# start of Data extract

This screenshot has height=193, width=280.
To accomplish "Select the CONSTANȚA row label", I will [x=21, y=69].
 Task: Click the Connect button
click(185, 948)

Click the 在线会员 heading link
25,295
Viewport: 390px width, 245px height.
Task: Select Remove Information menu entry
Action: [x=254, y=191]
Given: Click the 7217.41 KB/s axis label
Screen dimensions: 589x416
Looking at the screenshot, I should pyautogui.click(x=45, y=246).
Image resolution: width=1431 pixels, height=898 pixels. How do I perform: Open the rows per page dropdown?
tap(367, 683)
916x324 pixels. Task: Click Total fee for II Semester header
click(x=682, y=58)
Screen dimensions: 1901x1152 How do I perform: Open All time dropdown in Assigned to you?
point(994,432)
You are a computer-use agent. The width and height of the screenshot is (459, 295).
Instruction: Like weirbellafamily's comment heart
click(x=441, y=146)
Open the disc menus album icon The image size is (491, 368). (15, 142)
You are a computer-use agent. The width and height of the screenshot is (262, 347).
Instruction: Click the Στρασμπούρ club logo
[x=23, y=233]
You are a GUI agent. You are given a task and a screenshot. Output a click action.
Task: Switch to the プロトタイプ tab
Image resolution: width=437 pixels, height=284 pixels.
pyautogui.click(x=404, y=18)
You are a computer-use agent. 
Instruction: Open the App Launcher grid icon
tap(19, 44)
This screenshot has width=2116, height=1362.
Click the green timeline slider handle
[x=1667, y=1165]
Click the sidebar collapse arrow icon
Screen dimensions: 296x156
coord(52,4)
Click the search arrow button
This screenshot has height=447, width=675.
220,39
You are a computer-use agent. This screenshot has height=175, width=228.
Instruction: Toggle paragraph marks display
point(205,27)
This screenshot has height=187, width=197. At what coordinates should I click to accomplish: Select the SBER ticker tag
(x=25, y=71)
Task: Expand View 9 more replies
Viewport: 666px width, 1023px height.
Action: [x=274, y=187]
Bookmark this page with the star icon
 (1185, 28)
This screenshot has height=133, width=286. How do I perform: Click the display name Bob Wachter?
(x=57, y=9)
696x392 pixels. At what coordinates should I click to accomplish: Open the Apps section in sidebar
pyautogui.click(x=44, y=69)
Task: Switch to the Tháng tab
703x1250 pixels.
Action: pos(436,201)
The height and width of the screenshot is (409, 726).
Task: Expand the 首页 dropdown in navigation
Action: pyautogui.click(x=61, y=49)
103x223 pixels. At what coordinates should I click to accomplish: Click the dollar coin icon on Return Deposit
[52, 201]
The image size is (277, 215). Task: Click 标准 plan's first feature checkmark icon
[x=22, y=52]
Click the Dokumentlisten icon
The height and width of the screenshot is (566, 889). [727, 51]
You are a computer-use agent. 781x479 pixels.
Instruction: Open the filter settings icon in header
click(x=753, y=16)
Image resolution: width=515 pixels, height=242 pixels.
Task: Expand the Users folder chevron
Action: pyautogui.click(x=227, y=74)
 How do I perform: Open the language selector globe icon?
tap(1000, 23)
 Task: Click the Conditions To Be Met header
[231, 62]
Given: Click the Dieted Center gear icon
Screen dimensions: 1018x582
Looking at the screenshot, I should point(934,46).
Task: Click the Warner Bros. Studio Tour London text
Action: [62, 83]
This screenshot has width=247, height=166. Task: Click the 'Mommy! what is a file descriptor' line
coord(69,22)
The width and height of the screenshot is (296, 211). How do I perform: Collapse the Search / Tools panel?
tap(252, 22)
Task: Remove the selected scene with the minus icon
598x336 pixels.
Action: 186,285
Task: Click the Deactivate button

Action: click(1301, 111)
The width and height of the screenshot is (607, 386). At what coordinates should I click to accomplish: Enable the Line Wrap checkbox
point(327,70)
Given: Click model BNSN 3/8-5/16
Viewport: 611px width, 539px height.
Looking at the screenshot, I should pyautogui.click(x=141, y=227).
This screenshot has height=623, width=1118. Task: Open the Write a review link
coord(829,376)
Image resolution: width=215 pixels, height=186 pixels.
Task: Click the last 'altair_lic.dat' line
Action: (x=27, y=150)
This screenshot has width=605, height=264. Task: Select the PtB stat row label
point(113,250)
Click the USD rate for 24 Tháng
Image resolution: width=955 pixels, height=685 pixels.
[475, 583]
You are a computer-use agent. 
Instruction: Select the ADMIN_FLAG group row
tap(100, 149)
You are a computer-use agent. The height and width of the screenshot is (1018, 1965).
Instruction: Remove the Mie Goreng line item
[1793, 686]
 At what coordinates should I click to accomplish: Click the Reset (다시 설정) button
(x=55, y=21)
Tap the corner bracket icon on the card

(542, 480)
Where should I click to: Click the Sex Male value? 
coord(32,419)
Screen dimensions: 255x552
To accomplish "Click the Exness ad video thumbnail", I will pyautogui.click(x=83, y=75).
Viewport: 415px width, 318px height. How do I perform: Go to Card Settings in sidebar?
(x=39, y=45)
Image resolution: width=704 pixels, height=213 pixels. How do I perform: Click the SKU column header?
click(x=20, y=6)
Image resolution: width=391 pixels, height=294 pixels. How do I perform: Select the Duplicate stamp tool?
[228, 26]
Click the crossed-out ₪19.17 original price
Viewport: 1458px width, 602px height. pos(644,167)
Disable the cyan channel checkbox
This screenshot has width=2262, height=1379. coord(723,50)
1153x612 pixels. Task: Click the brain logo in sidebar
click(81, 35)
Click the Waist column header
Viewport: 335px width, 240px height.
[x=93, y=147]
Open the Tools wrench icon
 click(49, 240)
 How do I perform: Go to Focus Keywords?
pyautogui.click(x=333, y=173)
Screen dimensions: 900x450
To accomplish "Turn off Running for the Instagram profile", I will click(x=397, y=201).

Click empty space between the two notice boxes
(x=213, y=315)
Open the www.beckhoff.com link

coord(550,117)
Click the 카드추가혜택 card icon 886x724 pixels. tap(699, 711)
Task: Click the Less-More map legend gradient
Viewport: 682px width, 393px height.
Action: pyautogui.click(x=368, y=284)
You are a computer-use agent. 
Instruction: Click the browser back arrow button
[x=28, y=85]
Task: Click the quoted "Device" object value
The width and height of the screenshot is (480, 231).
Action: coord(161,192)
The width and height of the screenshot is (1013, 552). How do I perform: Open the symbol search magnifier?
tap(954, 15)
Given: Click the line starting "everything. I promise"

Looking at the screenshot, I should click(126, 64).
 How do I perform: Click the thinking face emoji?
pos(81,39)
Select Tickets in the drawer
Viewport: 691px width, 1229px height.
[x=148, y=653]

# end of Data extract

**Short exercise**
Return the stretch of the material from the line that contains "You are a GUI" through the line that contains "pyautogui.click(x=44, y=69)", copied line for line with nothing changed.

**Expected answer**
You are a GUI agent. You are given a task and a screenshot. Output a click action.
Task: Switch to the プロトタイプ tab
Image resolution: width=437 pixels, height=284 pixels.
pyautogui.click(x=404, y=18)
You are a computer-use agent. 
Instruction: Open the App Launcher grid icon
tap(19, 44)
This screenshot has width=2116, height=1362.
Click the green timeline slider handle
[x=1667, y=1165]
Click the sidebar collapse arrow icon
Screen dimensions: 296x156
coord(52,4)
Click the search arrow button
This screenshot has height=447, width=675.
220,39
You are a computer-use agent. This screenshot has height=175, width=228.
Instruction: Toggle paragraph marks display
point(205,27)
This screenshot has height=187, width=197. At what coordinates should I click to accomplish: Select the SBER ticker tag
(x=25, y=71)
Task: Expand View 9 more replies
Viewport: 666px width, 1023px height.
Action: [x=274, y=187]
Bookmark this page with the star icon
 (1185, 28)
This screenshot has height=133, width=286. How do I perform: Click the display name Bob Wachter?
(x=57, y=9)
696x392 pixels. At what coordinates should I click to accomplish: Open the Apps section in sidebar
pyautogui.click(x=44, y=69)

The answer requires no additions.